#### Work to complete
Please check the news report on the Gaza fighting: how many Palestinians had been killed over the four days of fighting?

GAZA (Reuters) - U.N. Secretary-General Ban Ki-moon condemned Israel for using “excessive” force in the Gaza Strip and demanded a halt to its offensive after troops killed 61 people on the bloodiest day for Palestinians since the 1980s.
Addressing an emergency session of the Security Council in New York after four days of fighting in which 96 Palestinians have been killed, many of them civilians, Ban also called on Gaza’s Islamist militants to stop firing rockets.
The 1.5 million Palestinians crammed into the blockaded, 45 km (30-mile) sliver of coast, enjoyed a relative respite early on Sunday from Israeli air strikes and raids. Two Israeli soldiers died in a ground assault on Saturday. An Israeli civilian was killed by a rocket in a border town on Wednesday.
“While recognizing Israel’s right to defend itself, I condemn the disproportionate and excessive use of force that has killed and injured so many civilians, including children ... I call on Israel to cease such attacks,” said Ban.
“I condemn Palestinian rocket attacks and call for the immediate cessation of such acts of terrorism,” he said.
But with public anger boiling in Israel, there was no sign the government was ready to call off an offensive that took troops deeper into Gaza on Saturday and in larger numbers than at any time since Israel ended a 38-year occupation in 2005.
The Islamist Hamas movement, which seized control of Gaza last June by routing Palestinian President Mahmoud Abbas’s forces, vowed to maintain what it says is a self-defense strategy unless Israel agrees to end all military action.
Areas from which Hamas has launched rockets that have killed three Israelis in the past year saw heavy clashes on the ground on Saturday and air strikes continued to pound buildings and homes that Israel said were used by militants. In some of these attacks, children as young as six months have been killed.
Israel says militants use the population as cover by firing from built-up areas and blamed Hamas for the civilian deaths -- at least 30 occurred on Saturday.

#### Data supplied

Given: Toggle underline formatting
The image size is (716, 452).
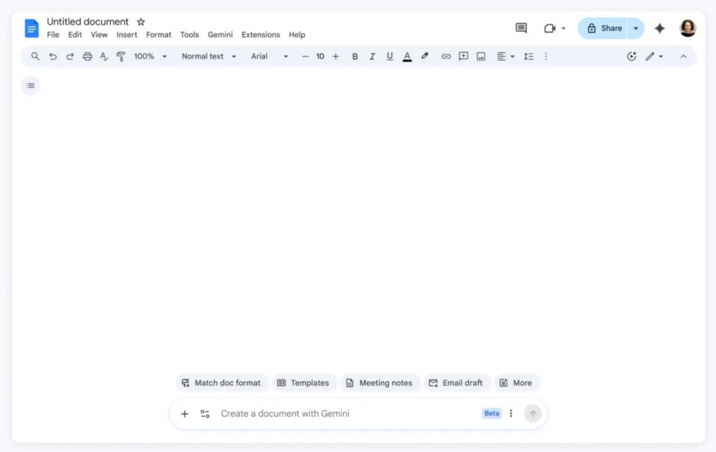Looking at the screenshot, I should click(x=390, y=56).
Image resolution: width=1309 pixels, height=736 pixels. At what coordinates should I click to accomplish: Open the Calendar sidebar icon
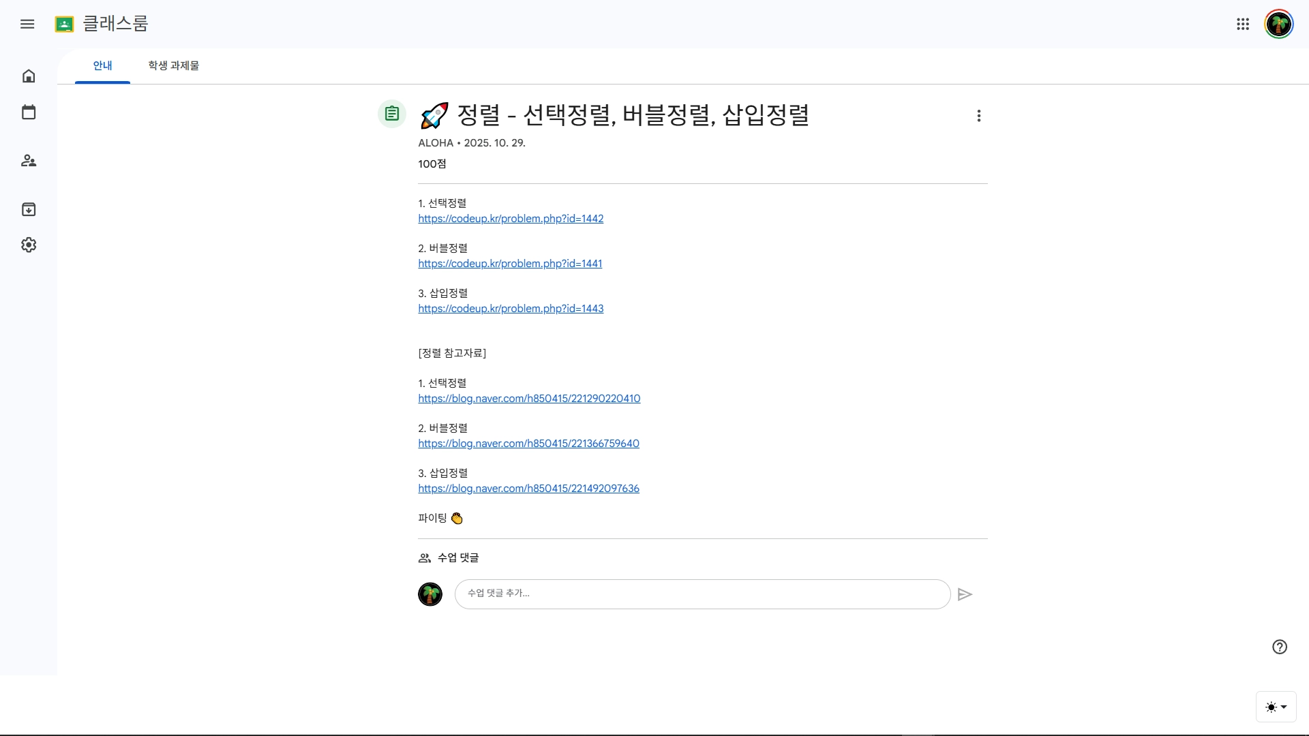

...

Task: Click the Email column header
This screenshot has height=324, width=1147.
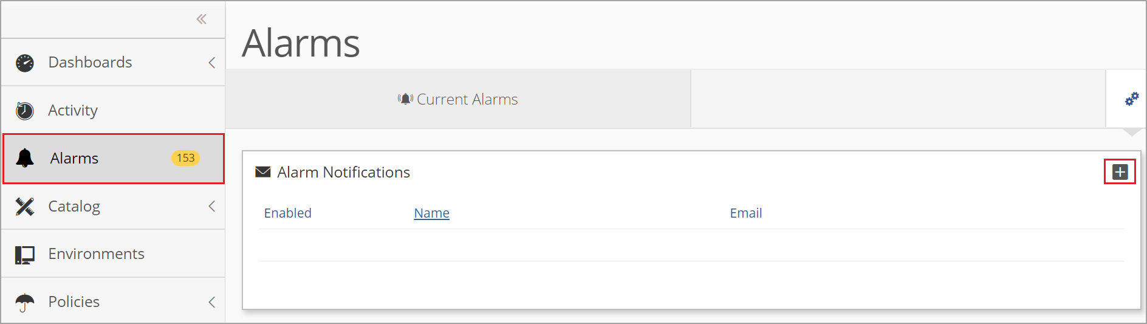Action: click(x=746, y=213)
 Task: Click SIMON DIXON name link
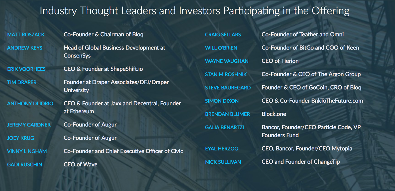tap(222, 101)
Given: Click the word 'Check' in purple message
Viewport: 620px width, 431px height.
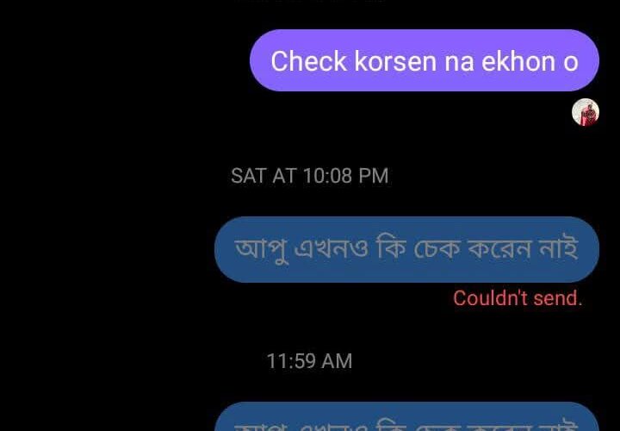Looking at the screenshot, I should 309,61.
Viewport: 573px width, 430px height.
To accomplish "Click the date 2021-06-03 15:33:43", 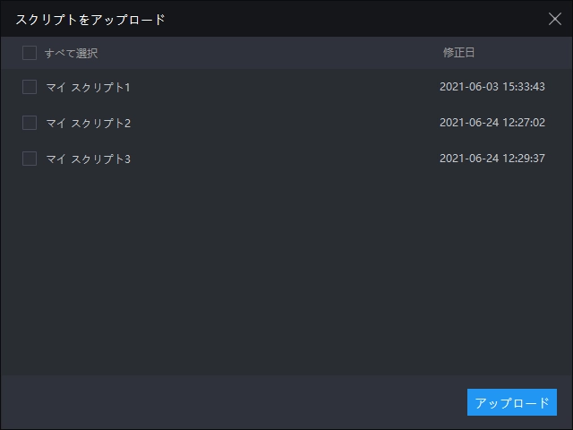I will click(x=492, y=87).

* * *

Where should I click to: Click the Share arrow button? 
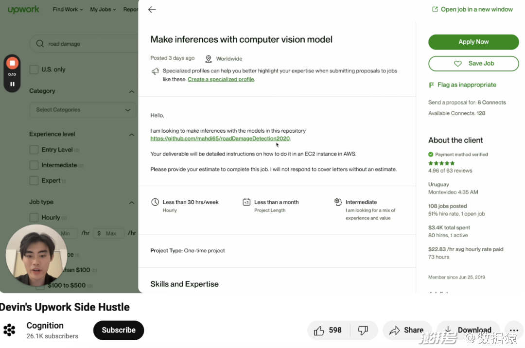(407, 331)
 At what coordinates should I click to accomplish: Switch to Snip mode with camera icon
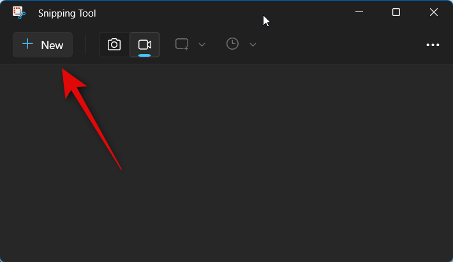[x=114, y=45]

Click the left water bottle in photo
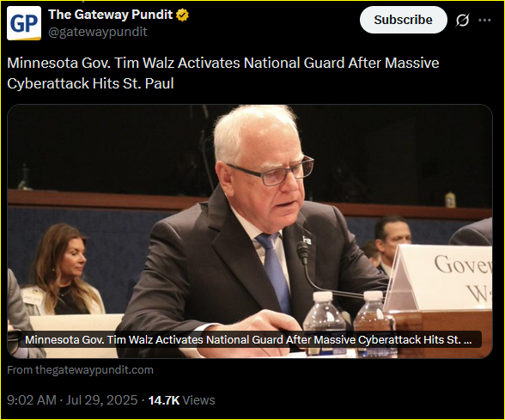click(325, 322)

#### Solution to the problem
96 Palestinians, many of them civilians.